Data from thirty-one patients treated in the U.S. and Europe with the Parachute system demonstrate that the New York Heart Association (NYHA) class improvement observed at one and two years was maintained at three years post treatment (average NYHA class of 2.6 at baseline vs. 1.8 at three years, p<0.0001). The rate of hospitalization due to worsening heart failure was 29.7 percent at two years and 33.2 percent at three years, and the low rate of cardiac death of 6.5 percent at two years remained unchanged at three years, suggesting that percutaneous ventricle restoration with the Parachute system results in a plateau of the progression of heart failure in these patients. These outcomes compare favorably with current medical therapy in a similar high-risk patient population.

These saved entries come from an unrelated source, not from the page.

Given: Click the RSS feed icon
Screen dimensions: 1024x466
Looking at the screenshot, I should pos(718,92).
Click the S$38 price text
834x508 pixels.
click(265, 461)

William T. Abraham, M.D., director of the Division of Cardiovascular Medicine and professor of internal medicine, physiology and cell biology at The Ohio State University Medical Center, said, "These results are compelling. The sustained improvements in functional capacity and plateauing effect seen in outcomes three years after treatment with the Parachute device are particularly encouraging, showing that we may be able to slow the progression of heart failure - a very exciting prospect."
Findings were presented today in Munich during the State of the Art - Novel Concepts in Heart Failure Treatments session at the 2012 European Society of Cardiology Conference by Marco Costa, M.D., Ph.D., director of the Interventional Cardiovascular Center and the Research and Innovation Center at the Harrington Heart & Vascular Institute, University Hospitals Case Medical Center, and professor of medicine, Case Western Reserve University in Cleveland, Ohio.
Dr. Costa said, "We were already very excited about the two-year clinical data presented at the EuroPCR conference earlier this year. The unprecedented three-year results observed in this high-risk population treated with Parachute reinforces our initial enthusiasm and fuels our motivation to start the pivotal large randomized trial later this year. In the two first-in-man studies, the Parachute device demonstrated its safety and sustained improvements in symptoms, heart function, and clinical outcomes over three years, pointing to a potential historical turning point in the treatment for post-MI heart failure patients."
Maria Sainz, president and CEO of CardioKinetix, said, "This innovative device could address a significant unmet need in ischemic heart failure, with the potential to improve the lives of thousands patients with this debilitating condition. We are focused on completing our real-world European post-market surveillance trial and initiating our U.S. pivotal trial to pursue our plans to bring this therapy to patients suffering from heart failure globally."